Task to carry out:
Could you copy out the lines of the listing below verbatim, beginning at the line that contains "Task: Place cursor" and continuing through the end of the listing, leaving out the pictures?

Item-finding listing:
==============================
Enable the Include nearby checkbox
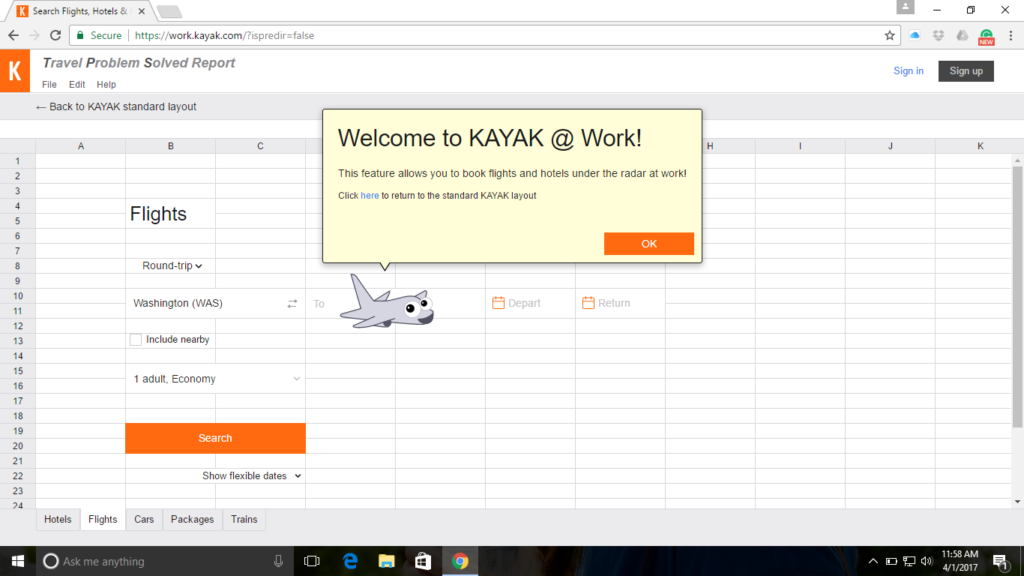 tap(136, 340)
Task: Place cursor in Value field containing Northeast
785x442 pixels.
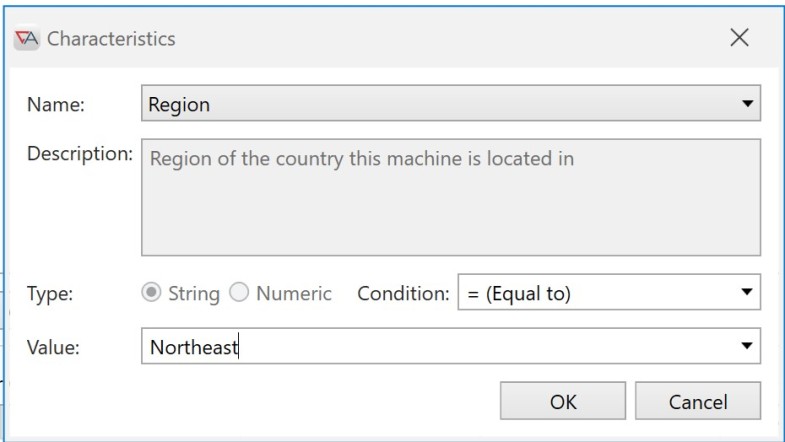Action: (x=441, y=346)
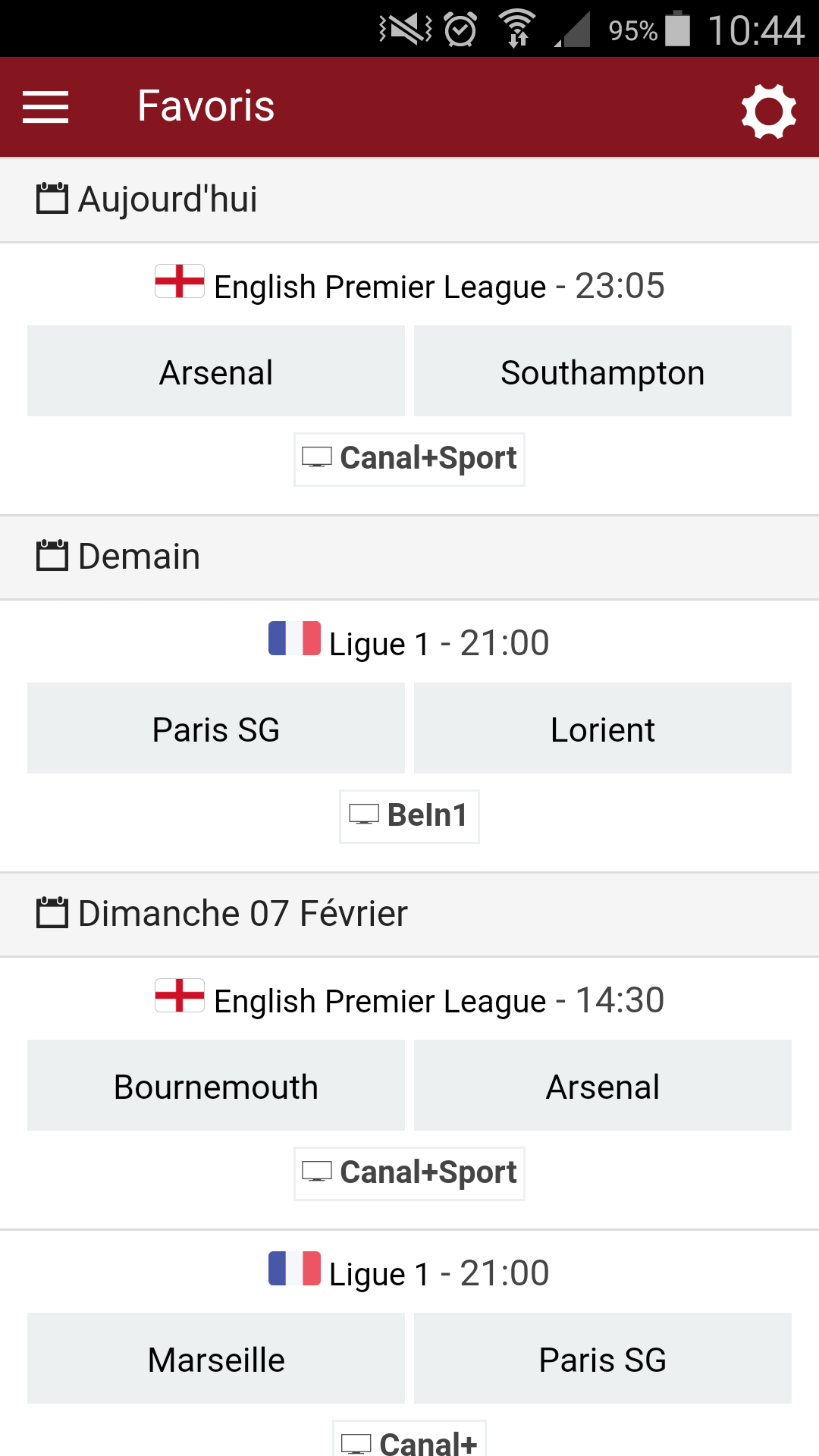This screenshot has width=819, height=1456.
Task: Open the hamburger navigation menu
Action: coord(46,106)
==============================
Solution for this task:
Task: Place cursor in Value field containing Northeast
785x442 pixels.
Action: (x=441, y=346)
This screenshot has width=819, height=1456.
Task: Open the hamburger navigation menu
Action: coord(46,106)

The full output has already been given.